With 50 works on paper (under glass) and 5 braced Corflute paintings, current Melbourne resident Rohan Hartley Mills shows us how he does his compositional research for wall works which mostly break away from the rectangular format. Although he clearly presents two quite distinct categories, the works on paper—though finished items in their own right-often have tensions in their layout dynamic which point the way to possible future elaborations involving Corflute (cut sheets of corrugated plastic).
Though strongly improvisatory, as the exhibition title suggests, the works on paper (that have a potential for further rearrangement) are also often sparked off by encounters with objects in ‘the real world’—like a couple of 40-gallon drums, a decrepit dartboard, or a grid of packing tape on a carboard box lid. Much as say Ellsworth Kelly used to do with drawings of arched bridge reflections or leaf shapes he made in Paris-that he later transmuted into shaped canvas works.
Rohan Hartley Mills‘ framed works on paper however have a linear fineness in their delicate detail that is missing from the larger corflute paintings. They are angular, spindly and intricate while the ‘simpler’ ribbed Corflute works mostly emphasise shape through blocks of translucent colour, and tease out asymmetry.

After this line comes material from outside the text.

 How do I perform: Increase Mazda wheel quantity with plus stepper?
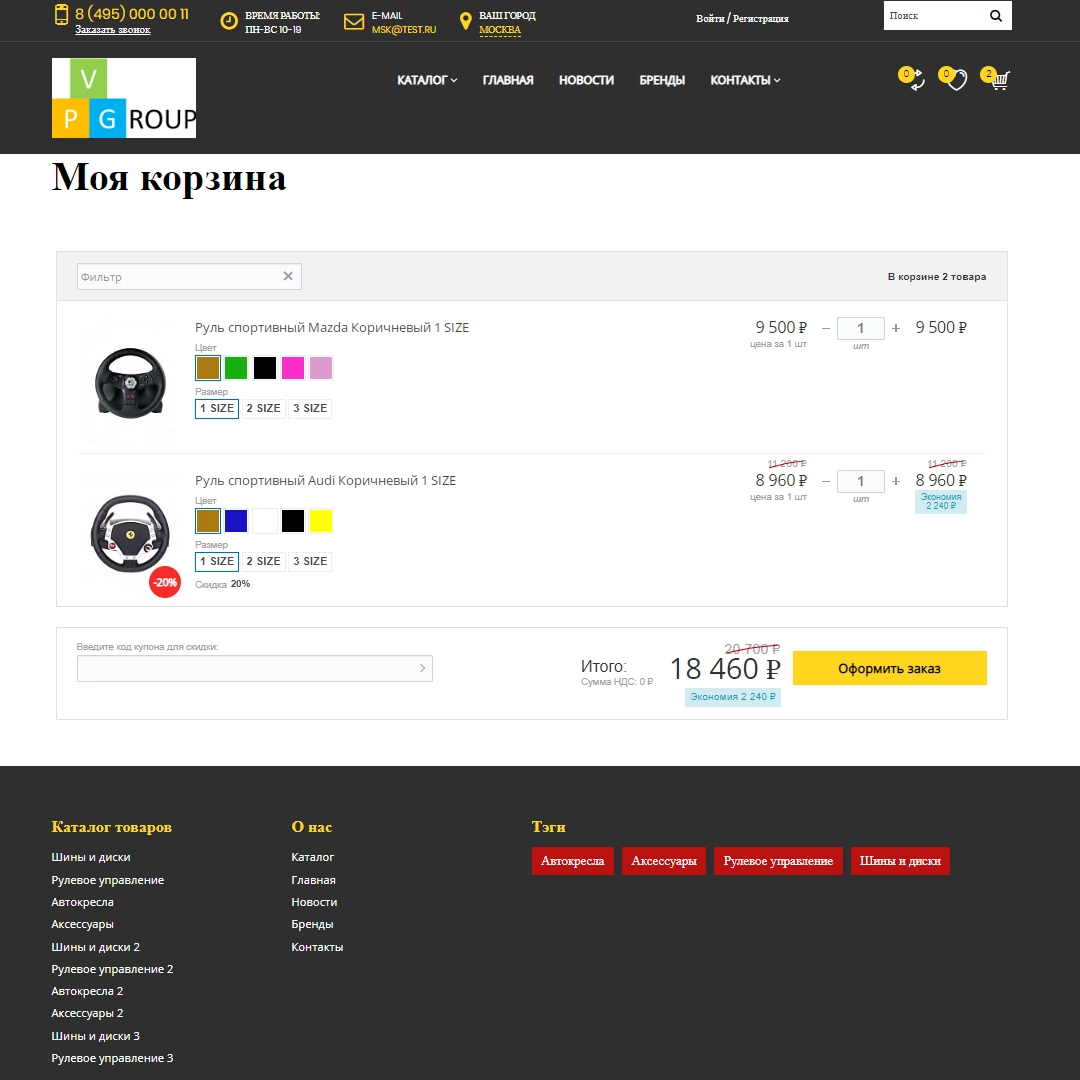pyautogui.click(x=895, y=328)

The paintings on white paper sometimes work within rectangular fields—with small, very understated marks—so dramatically sharp edges are not involved, as with the projecting Corflute-fronted panels which have a texture of vertical parallel lines. The latter are clearly objects projecting out from the wall. Sometimes they have horizontal rectangles cut into the front surface so that physical (as well as illusional) planar depth is observed, and internal panels at the back also painted.

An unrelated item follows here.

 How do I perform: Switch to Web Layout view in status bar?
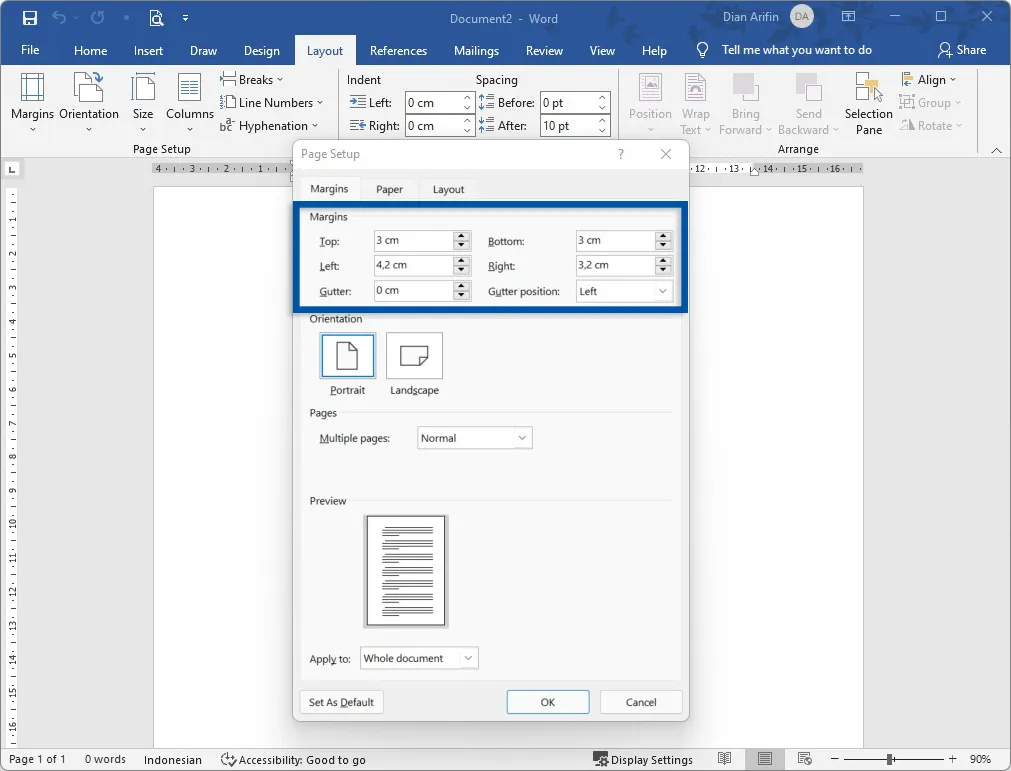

Corflute is often used for real estate signage but not always. It (being light and strong) can for example also be used for protecting packages of travelling artworks. Interestingly its allusion to realty signage introduces a strange wit about abstraction itself and its production: coding that references its own signifiers as pleasure-inducing marks that are supremely self conscious. It is art that is not art but “ART”. Conceptually (not visually) it pumps itself up by relooping its own symbolic processes through its choice of a material rich in associations of ‘signage.’ It proclaims and underscores its own cultural contrivance as an artefact.